The California Planet Search (CPS) is a collaboration among astronomers who use the Keck Planet Finder (KPF) and HIRES spectrometers at the W. M. Keck Observatory and the Automated Planet Finder (APF) at Lick Observatory. The governing document for CPS is titled ‘California Planet Search – Organization and Procedures’ and is publically available here.
Membership: Astronomers who wish to join CPS should be in touch with members of the CPS Council: Fei Dai, BJ Fulton (Data Processing Lead), Sam Halverson, Andrew Howard (Lead), Howard Isaacson (Data Distribution Lead and Observer Trainer), Erik Petigura, Lauren Weiss. The CPS document (linked above) describes the rights, responsibilities, and procedures for membership.
Writing an Observing Proposal with CPS Collaboration: If you are interested in proposing to collaborate with the California Planet Search on cadence observations with KPF or HIRES, please fill out this form*. Full consideration will be given to requests submitted by Sept. 18, 2023 (for 2024A proposals) though later requests will be reviewed. (NASA and other proposals due before then should submit responses using the form as soon as possible.) Collaboration with CPS is not required to use these instruments. Technical information about KPF is available on WMKO’s website. See also the Exposure Time Calculator page and the associated Github code. See these slides from a breakout session at the 2023 Keck Science Meeting for information about KPF’s current performance. Time permitting, CPS can provide a few sentence description of KPF’s performance and expectations for queue operations; this can be provided or proposals that have been submitted using the above form and endorsed by CPS. For HIRES, CPS expects to support a minimal queue in 2024A (perhaps one night per month), but this will depend on the number of successful proposals.
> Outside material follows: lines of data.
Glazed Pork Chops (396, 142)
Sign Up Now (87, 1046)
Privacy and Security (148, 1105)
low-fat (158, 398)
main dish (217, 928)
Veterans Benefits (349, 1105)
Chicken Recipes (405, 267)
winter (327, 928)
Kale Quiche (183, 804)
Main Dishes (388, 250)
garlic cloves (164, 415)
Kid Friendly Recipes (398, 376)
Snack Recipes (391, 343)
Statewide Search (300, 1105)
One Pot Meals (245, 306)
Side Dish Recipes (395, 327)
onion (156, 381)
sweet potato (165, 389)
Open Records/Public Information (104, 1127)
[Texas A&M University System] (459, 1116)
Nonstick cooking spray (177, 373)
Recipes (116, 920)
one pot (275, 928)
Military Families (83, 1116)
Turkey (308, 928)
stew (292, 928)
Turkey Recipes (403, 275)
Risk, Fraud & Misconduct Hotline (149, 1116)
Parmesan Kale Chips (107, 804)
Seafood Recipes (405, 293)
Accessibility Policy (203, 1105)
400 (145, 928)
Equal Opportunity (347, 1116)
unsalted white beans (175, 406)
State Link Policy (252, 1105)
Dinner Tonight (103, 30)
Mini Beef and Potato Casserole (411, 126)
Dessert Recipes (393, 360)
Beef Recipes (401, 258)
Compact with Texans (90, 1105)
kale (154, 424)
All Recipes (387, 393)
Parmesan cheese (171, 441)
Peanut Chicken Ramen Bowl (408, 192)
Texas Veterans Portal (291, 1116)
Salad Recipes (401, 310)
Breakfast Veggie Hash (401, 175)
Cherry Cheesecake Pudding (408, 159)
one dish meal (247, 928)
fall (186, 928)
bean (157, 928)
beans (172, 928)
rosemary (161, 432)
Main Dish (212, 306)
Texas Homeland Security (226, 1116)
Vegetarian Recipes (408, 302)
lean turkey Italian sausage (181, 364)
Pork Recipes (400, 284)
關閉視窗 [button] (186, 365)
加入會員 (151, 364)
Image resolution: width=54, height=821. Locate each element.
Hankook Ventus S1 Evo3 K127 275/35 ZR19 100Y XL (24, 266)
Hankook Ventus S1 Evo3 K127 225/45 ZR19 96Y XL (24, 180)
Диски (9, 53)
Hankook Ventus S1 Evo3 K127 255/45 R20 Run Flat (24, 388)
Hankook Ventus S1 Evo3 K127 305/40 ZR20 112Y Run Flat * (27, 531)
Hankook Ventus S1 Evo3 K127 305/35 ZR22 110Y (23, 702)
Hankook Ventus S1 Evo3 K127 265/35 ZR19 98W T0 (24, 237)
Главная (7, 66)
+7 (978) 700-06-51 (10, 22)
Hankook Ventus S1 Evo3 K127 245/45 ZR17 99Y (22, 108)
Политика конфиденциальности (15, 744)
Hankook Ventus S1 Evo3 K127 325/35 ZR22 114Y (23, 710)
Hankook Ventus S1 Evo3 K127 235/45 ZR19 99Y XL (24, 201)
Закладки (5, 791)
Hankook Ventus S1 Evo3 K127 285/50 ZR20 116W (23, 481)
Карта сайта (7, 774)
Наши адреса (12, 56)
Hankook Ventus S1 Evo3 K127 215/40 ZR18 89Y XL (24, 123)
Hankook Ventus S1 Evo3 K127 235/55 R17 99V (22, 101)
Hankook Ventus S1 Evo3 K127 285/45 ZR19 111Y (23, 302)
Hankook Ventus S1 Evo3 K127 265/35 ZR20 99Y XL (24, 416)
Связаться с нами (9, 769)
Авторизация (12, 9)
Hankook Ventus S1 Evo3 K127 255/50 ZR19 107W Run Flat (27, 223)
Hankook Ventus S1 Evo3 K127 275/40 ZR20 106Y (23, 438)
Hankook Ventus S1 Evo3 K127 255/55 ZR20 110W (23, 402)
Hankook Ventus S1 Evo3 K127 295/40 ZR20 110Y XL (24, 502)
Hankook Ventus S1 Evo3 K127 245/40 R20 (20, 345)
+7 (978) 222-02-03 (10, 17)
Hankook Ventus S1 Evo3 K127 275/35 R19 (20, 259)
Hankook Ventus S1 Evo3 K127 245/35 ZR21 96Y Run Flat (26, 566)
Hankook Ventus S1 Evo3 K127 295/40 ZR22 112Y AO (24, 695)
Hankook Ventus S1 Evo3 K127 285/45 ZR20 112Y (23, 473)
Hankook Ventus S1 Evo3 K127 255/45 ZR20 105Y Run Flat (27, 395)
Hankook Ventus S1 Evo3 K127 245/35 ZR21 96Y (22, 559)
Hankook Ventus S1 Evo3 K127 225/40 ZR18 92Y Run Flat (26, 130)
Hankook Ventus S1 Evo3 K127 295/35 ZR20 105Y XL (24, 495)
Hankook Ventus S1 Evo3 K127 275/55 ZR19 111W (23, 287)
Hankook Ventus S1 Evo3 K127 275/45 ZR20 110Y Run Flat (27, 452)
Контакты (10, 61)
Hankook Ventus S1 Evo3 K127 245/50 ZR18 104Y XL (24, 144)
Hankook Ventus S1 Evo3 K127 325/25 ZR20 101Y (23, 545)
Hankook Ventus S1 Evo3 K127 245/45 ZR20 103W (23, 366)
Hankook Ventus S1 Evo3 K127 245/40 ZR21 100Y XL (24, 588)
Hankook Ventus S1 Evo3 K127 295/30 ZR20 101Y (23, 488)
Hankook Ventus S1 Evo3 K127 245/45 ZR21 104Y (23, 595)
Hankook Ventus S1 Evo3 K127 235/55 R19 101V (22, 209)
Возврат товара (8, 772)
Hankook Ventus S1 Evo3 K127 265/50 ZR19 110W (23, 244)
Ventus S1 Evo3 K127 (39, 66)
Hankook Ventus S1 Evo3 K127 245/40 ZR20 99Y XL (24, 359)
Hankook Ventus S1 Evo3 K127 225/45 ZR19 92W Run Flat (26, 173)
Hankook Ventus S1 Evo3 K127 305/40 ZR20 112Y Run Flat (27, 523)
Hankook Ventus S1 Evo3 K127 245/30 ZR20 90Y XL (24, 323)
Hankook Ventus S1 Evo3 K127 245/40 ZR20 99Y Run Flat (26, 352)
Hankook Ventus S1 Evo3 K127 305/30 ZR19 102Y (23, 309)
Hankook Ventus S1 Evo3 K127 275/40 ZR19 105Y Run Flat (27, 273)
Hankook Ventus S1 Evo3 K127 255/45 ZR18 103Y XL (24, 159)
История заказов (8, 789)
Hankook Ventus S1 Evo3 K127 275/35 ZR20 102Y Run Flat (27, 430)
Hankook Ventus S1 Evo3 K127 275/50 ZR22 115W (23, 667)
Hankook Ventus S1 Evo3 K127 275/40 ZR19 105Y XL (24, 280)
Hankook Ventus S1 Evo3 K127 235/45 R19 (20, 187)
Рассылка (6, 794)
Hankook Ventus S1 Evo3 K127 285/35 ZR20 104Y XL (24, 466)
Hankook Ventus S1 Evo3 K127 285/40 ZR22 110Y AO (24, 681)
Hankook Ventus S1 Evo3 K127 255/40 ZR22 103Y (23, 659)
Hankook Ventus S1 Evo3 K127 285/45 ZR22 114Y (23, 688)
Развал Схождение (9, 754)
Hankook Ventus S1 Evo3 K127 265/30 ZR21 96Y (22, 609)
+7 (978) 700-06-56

Scope and Functions of CPS: The first paragraph of the ‘California Planet Search – Organization and Procedures’ document explains the scope and functions of CPS:
CPS is an organization that facilitates observations and the production of precise Doppler time series and related data from the HIRES and the Keck Planet Finder (KPF) spectrometers at the W. M. Keck Observatory (WMKO) and from the Levy Spectrometer on that Automated Planet Finder telescope at Lick Observatory. Unlike typical research collaborations, CPS is not organized around specific scientific goals. Rather, it provides the infrastructure for other research collaborations that have specific scientific goals to execute their observations using the above telescopes. Examples of these collaborations are the research groups of individual faculty members within CPS and multi-institutional collaborations such as the K2 Follow-up Survey, HAT-NET, the California-Kepler Survey, the TESS-Keck Survey, and the Kepler Giant Planets Search. CPS handles the production of data from the scheduling and execution of observations through the standardized reduction of raw data products (e.g., echelle spectra) into refined data products (e.g., radial velocities). It is the responsibility of the collaborating research groups (through their principal investigators) to select targets, use the refined data products in scientific analyses, interpret the results, and write papers. Telescope scheduling with CPS allows participants to have observations spread over the observing semester, instead of being concentrated in the allocated telescope time (e.g., one night at Keck). This facilitates science projects with cadence requirements that are not schedulable by an individual PI. CPS is independent of WMKO, Lick Observatory, and the Keck Observatory Archive (KOA). Users of the instruments mentioned above are not required to collaborate with CPS. CPS functions related to KPF are expected to be largely subsumed by similar activities run by WMKO; see the section ‘Timescales for CPS Services’ below for details.
* Note that completing the form for collaboration with CPS requires logging into a Google account because you will be asked to upload a PDF copy of your draft proposal, which involves behind-the-scenes use of Google Drive.